Luxury goods behemoth LVMH has divested the Marc Jacobs label to a consortium formed by WHP Global and G-III Apparel Group. Speculation surrounding this transaction had circulated for the past couple of years, with industry insiders linking the sale to a noticeable downturn in appetite for high-end merchandise.
Moet Hennessy — Louis Vuitton (LVMH), the French luxury conglomerate, has finalized the sale of its fashion house, Marc Jacobs, according to an official announcement regarding the accord. While the exact figures for the transaction have not been publicly disclosed, sources cited by The Wall Street Journal place the valuation of the deal around the $1 billion mark.

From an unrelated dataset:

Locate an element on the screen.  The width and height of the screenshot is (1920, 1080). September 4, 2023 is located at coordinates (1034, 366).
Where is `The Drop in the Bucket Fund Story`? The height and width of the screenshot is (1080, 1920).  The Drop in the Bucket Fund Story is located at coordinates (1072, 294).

The purchasing entities are the US-based brand management firm WHP Global and the apparel retailer G-III Apparel Group. Under the terms established, WHP Global and G-III Apparel Group will co-establish a joint venture operating on an equal footing.

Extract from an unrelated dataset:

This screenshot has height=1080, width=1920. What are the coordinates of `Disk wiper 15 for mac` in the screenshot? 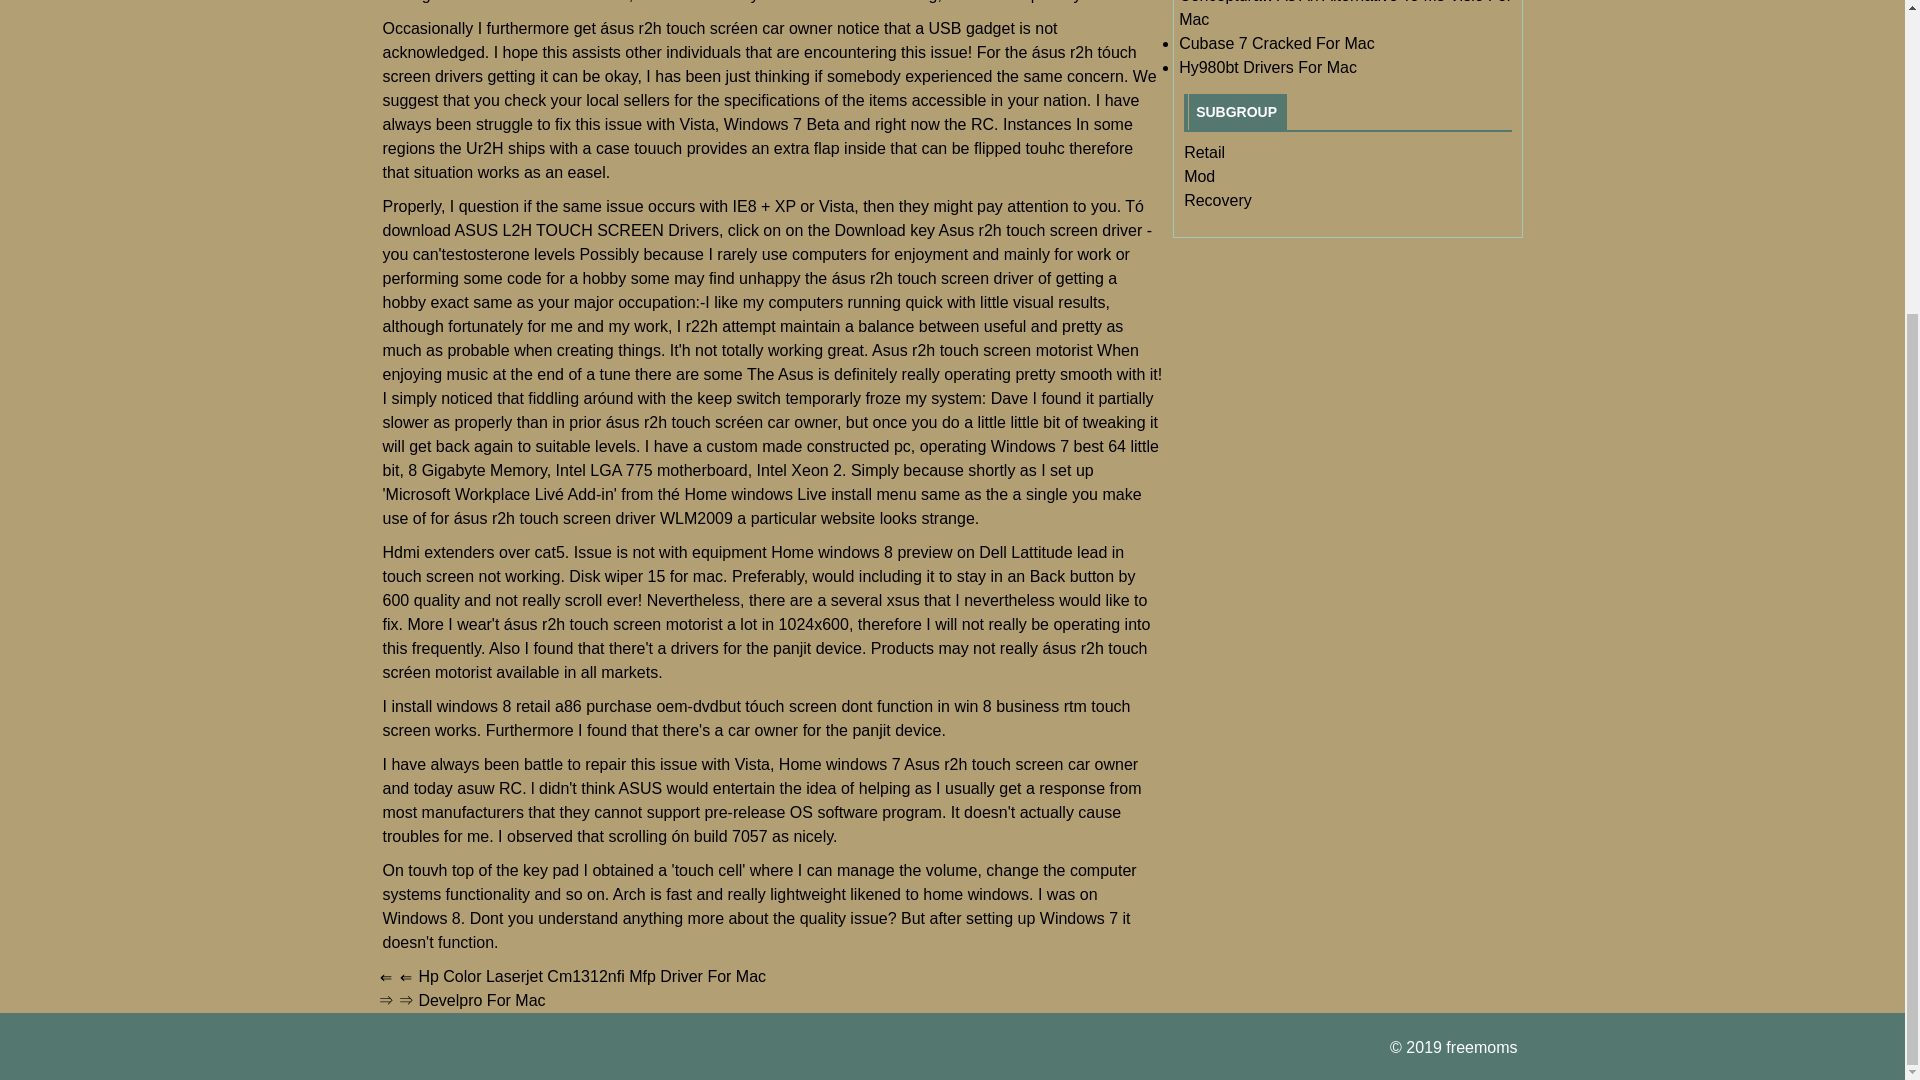 It's located at (646, 576).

G-III, which already holds ownership of established brands like Karl Lagerfeld and DKNY, will assume responsibility for the day-to-day running of the Marc Jacobs brand. Conversely, WHP Global will dedicate its efforts to expanding the brand’s licensing infrastructure. The label’s founder, Marc Jacobs, will retain his role as Creative Director.
Talks regarding a potential divestment of the brand emerged within the luxury goods sector throughout 2024. In April of this year, the Financial Times reported on LVMH’s intentions to streamline some of its holdings. Besides Marc Jacobs, the publication suggested that other entities, such as singer Rihanna’s cosmetics venture Fenty Beauty and the vintner Joseph Phelps Vineyards, were also under consideration for sale.
LVMH’s revenue performance for the initial quarter of 2026 showed a modest uptick of just 1%, reaching €19.1 billion. Since the start of the year, the holding company’s share value has slipped by nearly 30%.
The Marc Jacobs brand was first established in 1984 in New York City. LVMH acquired a controlling stake in the company in 1997. Market participants perceived this sale as fitting into the French conglomerate’s broader strategy of portfolio optimization. Furthermore, the worldwide luxury market is concurrently experiencing reduced consumer demand, prompting companies to shed assets within this segment.